'''
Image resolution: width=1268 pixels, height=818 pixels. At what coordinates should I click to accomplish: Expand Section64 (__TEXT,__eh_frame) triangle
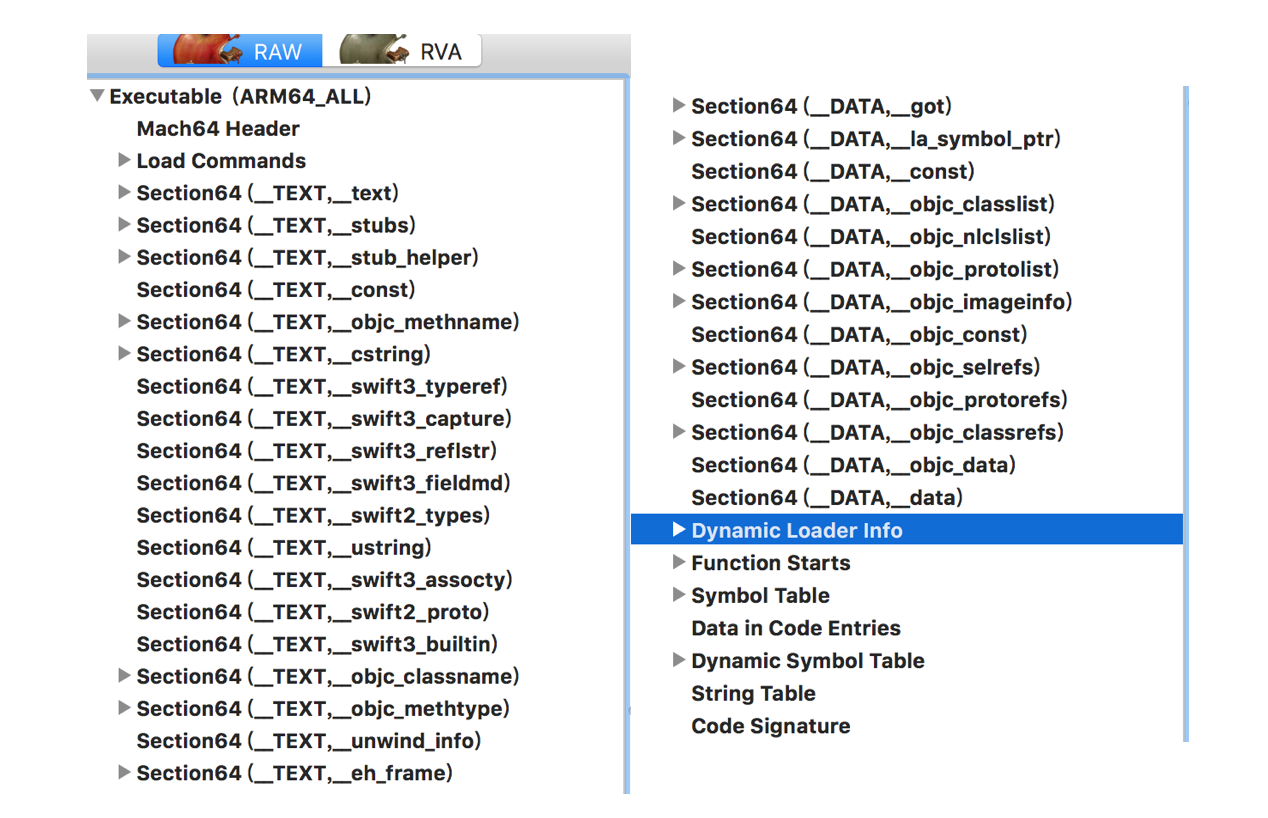pos(124,772)
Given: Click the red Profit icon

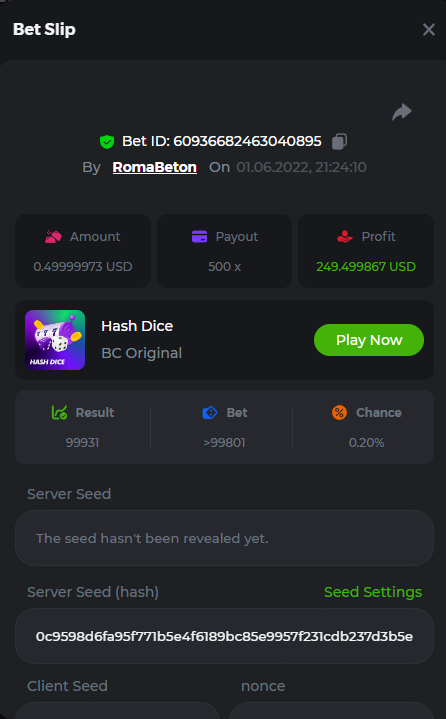Looking at the screenshot, I should pos(345,237).
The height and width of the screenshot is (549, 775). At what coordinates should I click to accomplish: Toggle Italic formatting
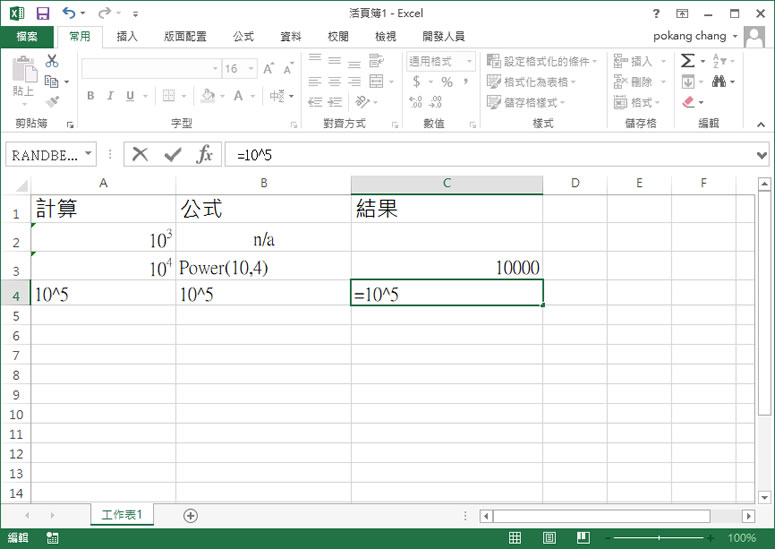pyautogui.click(x=112, y=96)
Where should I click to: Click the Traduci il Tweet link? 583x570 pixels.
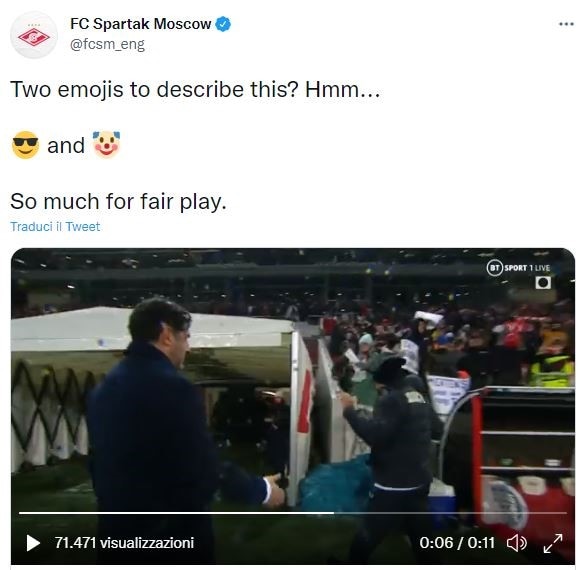pyautogui.click(x=55, y=226)
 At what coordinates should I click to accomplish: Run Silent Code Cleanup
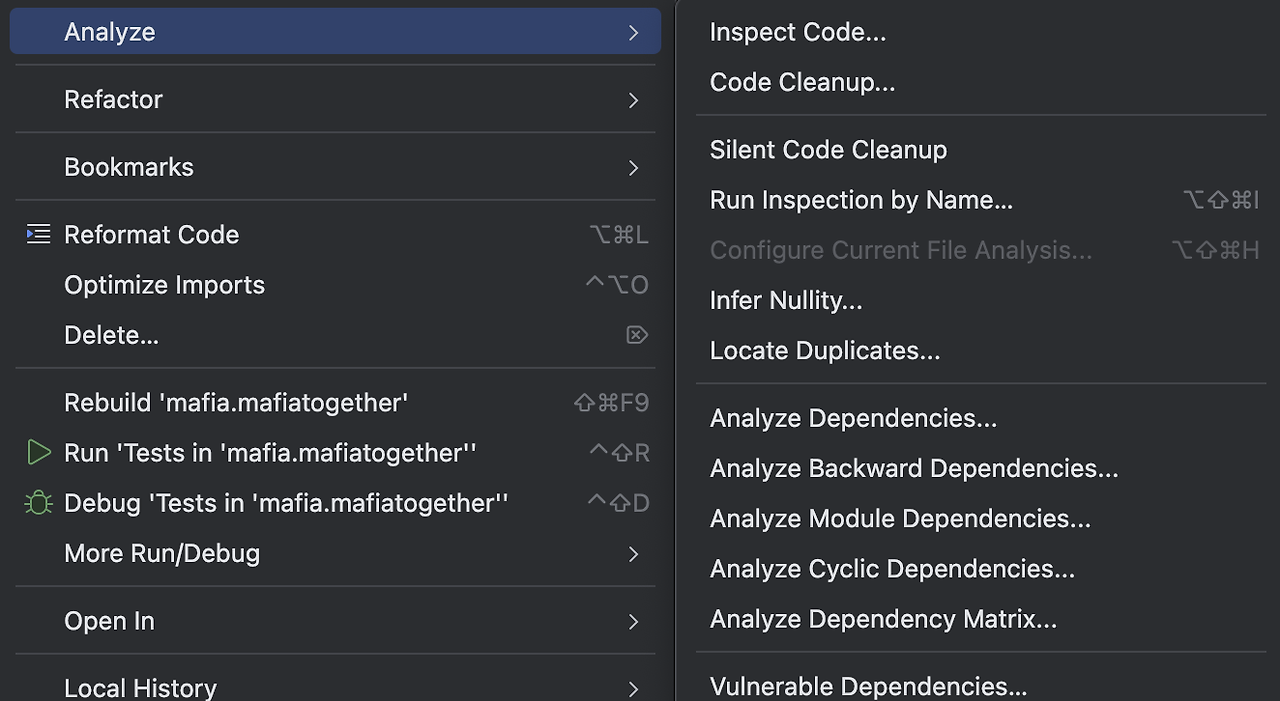tap(828, 150)
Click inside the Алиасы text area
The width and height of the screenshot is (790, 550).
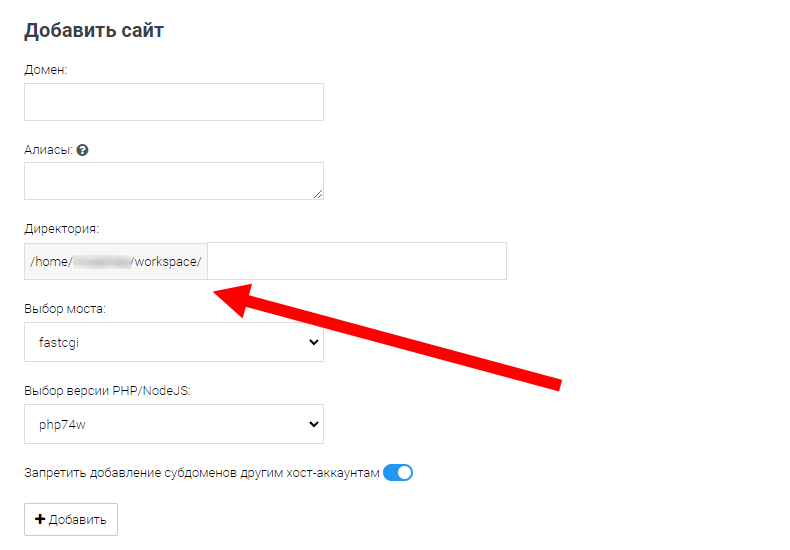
'''
* Task goal: Write out the whole listing again, exactly, with no pictures.

* Task answer:
Image resolution: width=1268 pixels, height=818 pixels. At what coordinates should I click to accomplish: Expand Section64 (__TEXT,__eh_frame) triangle
pos(124,772)
Given: Click the red Profit icon

Looking at the screenshot, I should pos(345,237).
The height and width of the screenshot is (549, 775). At what coordinates should I click to accomplish: Toggle Italic formatting
pyautogui.click(x=112, y=96)
Where should I click to: Click the Traduci il Tweet link? 583x570 pixels.
pyautogui.click(x=55, y=226)
 At what coordinates should I click to accomplish: Run Silent Code Cleanup
tap(828, 150)
Click inside the Алиасы text area
The width and height of the screenshot is (790, 550).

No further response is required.